La maionese impazzita a Erevan mette Mosca in fibrillazione






La crisi politica in Armenia dopo la débâcle militare nell’autunno scorso nel Nagorno-Karabakh, è ormai una maionese impazzita. Il primo ministro Nikol Pashinyan in carica che fino a ieri sosteneva l’inevitabilità della resa del 9 novembre che ha riportato sotto il controllo azero l’80% del territorio dell’enclave a maggioranza etnica armena e l’opposizione che da mesi batte il tamburo del tradimento e della capitolazione, si stanno confrontando in parlamento e nelle strade da mesi senza soluzione di continuità. A rinfocolare lo scontro politico, nella contingenza, è stato l’improvviso dimissionamento del capo di Stato maggiore Tiran Chacatryan e del suo vice da parte dell’esecutivo, per aver criticato l’affermazione di Pashinyan secondo cui i missili i russi a disposizione dell’esercito armeno sarebbero di scarsa qualità. In un’intervista al quotidiano locale 1in.am di tre giorni fa il primo ministro armeno aveva infatti affermato che i missili russi Iskander, presumibilmente utilizzati dalle truppe armene durante il conflitto dello scorso anno in Karabakh, erano di cattiva qualità ederano decollati solo nella misura del 10%” in quanto vecchi ormai di 40 anni.
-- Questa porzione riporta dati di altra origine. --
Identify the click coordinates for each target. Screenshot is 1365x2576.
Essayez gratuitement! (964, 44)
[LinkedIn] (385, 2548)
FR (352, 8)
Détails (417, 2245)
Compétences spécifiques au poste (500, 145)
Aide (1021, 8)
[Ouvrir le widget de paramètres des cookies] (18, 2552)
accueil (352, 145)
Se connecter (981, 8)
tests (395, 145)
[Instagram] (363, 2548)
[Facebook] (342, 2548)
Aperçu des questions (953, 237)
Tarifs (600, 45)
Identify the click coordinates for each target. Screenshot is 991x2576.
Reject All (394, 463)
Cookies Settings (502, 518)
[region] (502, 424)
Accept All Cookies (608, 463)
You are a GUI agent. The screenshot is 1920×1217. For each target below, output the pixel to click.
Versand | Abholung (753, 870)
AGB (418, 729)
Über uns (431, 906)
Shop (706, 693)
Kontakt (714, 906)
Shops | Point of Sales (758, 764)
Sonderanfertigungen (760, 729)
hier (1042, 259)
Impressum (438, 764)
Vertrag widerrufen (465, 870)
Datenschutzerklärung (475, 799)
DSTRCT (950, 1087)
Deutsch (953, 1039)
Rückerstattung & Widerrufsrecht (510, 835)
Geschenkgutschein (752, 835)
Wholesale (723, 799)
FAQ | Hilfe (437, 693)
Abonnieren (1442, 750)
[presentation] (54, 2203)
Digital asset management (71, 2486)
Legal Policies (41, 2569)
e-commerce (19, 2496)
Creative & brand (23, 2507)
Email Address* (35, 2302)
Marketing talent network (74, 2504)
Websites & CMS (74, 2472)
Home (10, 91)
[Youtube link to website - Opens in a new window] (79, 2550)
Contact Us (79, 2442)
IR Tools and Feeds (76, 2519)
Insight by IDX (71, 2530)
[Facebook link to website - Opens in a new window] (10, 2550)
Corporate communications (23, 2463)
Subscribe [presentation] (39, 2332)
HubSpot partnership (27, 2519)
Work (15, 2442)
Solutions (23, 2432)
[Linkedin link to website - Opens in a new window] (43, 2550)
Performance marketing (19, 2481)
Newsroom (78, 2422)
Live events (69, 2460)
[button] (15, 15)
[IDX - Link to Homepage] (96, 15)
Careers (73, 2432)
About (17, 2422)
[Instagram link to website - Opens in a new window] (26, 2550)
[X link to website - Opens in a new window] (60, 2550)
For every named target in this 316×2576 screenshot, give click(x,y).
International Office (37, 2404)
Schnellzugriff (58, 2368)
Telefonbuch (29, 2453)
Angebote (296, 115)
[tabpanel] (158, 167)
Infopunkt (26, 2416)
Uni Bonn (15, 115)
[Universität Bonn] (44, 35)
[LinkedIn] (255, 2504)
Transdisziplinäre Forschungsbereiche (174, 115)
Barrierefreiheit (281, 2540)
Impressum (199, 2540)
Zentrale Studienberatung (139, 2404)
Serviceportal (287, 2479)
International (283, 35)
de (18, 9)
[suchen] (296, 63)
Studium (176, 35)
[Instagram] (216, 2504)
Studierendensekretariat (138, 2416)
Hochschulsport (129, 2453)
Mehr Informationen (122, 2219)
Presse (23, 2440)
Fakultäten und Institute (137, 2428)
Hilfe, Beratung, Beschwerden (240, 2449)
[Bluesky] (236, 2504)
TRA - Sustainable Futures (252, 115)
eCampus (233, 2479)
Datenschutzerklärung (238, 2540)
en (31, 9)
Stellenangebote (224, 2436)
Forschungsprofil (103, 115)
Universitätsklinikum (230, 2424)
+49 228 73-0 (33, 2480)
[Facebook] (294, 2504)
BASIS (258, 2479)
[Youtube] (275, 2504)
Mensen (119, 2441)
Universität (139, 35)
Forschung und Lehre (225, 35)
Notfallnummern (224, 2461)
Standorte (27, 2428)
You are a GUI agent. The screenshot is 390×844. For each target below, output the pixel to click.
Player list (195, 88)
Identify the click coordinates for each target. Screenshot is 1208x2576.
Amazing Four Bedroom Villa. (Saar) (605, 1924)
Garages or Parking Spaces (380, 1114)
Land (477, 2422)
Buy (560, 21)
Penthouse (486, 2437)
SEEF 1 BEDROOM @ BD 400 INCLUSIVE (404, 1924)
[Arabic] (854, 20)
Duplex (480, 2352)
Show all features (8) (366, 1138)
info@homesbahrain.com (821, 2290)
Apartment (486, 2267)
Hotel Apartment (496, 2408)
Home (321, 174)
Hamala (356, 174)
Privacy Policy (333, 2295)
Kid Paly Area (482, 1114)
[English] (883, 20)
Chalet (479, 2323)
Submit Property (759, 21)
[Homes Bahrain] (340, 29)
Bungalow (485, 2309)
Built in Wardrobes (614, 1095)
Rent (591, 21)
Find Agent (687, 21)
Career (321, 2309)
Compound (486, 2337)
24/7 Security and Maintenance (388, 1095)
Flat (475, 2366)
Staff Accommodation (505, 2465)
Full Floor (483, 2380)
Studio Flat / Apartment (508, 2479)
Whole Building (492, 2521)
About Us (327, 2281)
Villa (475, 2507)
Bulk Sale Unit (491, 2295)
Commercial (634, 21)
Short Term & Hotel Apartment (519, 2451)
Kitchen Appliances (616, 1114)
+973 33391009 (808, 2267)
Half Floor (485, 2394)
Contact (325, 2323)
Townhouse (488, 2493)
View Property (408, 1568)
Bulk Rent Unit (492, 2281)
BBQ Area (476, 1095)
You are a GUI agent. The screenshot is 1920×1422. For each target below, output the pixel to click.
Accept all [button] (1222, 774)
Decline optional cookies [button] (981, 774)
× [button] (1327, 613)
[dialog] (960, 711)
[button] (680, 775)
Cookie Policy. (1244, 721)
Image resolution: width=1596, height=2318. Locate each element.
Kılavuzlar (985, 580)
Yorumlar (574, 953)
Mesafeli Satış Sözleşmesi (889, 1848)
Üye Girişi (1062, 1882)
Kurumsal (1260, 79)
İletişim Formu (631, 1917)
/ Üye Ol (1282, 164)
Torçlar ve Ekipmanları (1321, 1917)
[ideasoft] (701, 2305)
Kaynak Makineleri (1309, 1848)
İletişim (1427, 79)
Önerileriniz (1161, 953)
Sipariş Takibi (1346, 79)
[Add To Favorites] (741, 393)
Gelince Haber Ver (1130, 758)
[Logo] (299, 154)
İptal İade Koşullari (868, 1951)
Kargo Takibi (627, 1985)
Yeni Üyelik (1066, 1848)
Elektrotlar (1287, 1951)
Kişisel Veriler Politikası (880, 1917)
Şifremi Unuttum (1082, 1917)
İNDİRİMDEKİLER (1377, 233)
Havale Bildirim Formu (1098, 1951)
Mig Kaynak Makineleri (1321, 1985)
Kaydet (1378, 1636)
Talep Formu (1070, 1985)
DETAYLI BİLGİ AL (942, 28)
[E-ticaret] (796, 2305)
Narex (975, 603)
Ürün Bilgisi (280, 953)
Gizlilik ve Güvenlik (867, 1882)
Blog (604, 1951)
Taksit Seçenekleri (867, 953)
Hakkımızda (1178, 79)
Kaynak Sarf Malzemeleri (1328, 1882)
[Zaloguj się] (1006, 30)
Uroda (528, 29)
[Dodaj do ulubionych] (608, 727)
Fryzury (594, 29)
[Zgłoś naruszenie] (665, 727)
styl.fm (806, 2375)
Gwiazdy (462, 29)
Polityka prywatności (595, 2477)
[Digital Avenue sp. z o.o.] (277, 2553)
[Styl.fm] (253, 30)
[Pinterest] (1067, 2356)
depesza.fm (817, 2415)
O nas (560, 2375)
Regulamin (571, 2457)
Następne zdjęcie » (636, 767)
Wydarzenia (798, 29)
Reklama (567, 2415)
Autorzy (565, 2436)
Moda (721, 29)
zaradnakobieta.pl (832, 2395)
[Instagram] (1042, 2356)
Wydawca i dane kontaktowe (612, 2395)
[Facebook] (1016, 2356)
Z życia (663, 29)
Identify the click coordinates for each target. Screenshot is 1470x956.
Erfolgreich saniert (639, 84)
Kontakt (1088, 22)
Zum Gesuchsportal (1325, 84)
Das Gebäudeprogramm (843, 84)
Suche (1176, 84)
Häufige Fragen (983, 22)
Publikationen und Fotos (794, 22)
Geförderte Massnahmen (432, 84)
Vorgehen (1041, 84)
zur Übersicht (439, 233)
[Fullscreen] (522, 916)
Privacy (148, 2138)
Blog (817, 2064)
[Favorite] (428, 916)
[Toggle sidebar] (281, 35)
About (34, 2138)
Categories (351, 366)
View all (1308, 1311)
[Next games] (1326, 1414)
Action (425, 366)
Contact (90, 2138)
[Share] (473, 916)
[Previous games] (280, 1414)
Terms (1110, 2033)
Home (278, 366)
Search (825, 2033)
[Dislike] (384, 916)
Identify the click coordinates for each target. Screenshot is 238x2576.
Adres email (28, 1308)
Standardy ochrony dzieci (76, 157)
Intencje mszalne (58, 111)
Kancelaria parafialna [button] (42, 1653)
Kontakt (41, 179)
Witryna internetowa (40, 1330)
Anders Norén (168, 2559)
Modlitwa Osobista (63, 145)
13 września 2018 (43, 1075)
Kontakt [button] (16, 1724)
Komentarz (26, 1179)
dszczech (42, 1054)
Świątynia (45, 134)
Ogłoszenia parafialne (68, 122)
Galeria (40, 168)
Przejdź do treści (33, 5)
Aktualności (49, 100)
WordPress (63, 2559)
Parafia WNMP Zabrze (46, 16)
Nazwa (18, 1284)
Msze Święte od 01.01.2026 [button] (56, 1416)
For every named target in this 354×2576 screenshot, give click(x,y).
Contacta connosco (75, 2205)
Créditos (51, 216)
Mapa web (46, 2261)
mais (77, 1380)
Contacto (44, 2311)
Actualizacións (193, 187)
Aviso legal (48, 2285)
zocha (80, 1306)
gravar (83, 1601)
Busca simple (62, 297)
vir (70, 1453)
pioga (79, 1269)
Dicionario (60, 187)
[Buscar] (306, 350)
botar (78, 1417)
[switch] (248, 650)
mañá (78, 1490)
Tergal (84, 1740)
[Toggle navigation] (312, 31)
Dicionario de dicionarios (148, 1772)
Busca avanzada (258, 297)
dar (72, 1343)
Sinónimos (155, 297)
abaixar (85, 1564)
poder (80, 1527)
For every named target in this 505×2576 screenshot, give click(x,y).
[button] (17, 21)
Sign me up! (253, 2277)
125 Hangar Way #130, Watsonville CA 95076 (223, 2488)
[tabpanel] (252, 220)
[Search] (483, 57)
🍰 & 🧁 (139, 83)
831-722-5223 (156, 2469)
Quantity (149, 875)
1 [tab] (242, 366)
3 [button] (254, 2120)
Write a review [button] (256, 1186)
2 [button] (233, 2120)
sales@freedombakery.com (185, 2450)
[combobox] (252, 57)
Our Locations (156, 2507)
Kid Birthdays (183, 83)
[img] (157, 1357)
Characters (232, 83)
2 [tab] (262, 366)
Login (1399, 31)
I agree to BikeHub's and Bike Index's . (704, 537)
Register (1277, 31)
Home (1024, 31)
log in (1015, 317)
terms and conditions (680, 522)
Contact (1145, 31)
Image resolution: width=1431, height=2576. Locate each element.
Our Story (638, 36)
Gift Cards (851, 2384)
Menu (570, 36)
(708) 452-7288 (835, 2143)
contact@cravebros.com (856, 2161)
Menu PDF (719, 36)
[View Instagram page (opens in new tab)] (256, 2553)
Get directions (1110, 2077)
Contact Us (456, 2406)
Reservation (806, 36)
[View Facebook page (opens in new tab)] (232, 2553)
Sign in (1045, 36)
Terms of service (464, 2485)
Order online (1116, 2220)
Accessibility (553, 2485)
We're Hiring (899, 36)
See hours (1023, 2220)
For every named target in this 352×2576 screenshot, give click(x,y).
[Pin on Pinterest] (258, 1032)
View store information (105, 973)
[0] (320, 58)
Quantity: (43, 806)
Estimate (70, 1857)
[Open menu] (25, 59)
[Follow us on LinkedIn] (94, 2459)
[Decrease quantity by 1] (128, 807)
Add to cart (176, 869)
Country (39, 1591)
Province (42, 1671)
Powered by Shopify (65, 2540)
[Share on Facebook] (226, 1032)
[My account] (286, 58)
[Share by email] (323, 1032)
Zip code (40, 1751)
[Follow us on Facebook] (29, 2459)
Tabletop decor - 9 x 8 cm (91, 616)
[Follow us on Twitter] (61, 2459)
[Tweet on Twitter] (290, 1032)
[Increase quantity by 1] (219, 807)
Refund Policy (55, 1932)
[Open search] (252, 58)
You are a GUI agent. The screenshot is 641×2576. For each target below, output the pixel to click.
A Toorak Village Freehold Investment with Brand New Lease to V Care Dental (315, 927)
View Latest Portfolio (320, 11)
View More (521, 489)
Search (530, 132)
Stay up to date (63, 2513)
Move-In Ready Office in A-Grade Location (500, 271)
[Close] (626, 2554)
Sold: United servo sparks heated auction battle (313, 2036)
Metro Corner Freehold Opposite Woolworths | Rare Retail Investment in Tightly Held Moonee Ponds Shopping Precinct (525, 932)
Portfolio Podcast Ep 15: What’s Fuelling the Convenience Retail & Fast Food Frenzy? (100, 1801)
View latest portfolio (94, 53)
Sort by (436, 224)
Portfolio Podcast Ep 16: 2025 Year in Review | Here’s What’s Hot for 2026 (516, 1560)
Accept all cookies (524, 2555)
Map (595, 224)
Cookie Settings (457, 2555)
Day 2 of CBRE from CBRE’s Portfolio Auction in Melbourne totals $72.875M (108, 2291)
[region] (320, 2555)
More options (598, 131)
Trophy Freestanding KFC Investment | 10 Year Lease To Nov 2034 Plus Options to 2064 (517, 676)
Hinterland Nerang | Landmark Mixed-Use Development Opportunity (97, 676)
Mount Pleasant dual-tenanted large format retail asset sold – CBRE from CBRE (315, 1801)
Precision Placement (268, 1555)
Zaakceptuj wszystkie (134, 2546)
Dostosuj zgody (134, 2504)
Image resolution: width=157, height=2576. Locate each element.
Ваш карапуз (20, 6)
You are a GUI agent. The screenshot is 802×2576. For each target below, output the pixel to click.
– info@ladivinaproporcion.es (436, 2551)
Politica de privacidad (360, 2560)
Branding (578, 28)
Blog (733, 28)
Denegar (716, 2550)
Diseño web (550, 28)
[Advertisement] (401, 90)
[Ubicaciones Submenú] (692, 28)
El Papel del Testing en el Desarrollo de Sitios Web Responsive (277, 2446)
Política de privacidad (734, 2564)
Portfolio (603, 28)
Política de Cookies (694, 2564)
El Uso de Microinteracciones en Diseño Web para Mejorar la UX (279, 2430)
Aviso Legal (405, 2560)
Un siluro contro l’esercito ma soprattutto contro l’alleato russo che rifornisce contemporaneamente l’Azerbaigian di missili modello Smerc, Tocka U e Elbrus di nuova generazione.

Si è assistito così a un curioso scambio delle parti in cui è ora il governo ad attaccare Mosca abbandonando la linea tenuta fino ad ora secondo cui gli accordi di pace che hanno portato nel Nagorno 2500 caschi blu russi fossero stati una “triste necessità” assunta in coordinamento con il Cremlino.

L’imbarazzo a Mosca è stato palpabile. Il ministero della difesa russa ha escluso che gli Iskander siano stati utilizzati nel recente conflitto ma soprattutto la dichiarazione di Pashanyan in tutta evidenza per tempo studiata, segna un brusco cambio di rotta dell’ex attivista dei diritti civili che sta disorientando la diplomazia russa: l’eventuale fuoriuscita di Erevan dalla struttura difensiva del mini “Patto di Varsavia” di cui dispone la Russia sarebbe un nuovo pesante grattacapo per la tenuta del “Vicino estero” sulla dorsale occidentale.

Putin oltre alla crisi interna sta osservando impotente con la Moldavia ormai persa alla causa dopo la sconfitta nelle presidenziali d’autunno, l’incancrenirsi del gelo con Zelensky in Ucraina e la barcollante alleanza con Minsk, lo sbriciolarsi della sua linea del Piave in Europa. Ma il puzzle armeno non fa saltare dalla gioia neppure l’Unione Europea e gli Stati Uniti che nelle ultime ore stanno moltiplicando gli appelli alla calma. L’allontanamento dallo storico alleato sulla Moscova, getterebbe Erevan in una terra incognita di neutralità “attiva e operante” che rimescolerebbe i giochi in tutta l’area e renderebbe incerto tutto il Caucaso dove anche la Georgia è da tempo in ebollizione. All’Alleanza Atlantica, inoltre, certamente non può entusiasmare la possibilità che una Turchia riottosa ma ben salda dentro la Nato possa ancora, nella prossima fase, giocare di sponda con la Russia.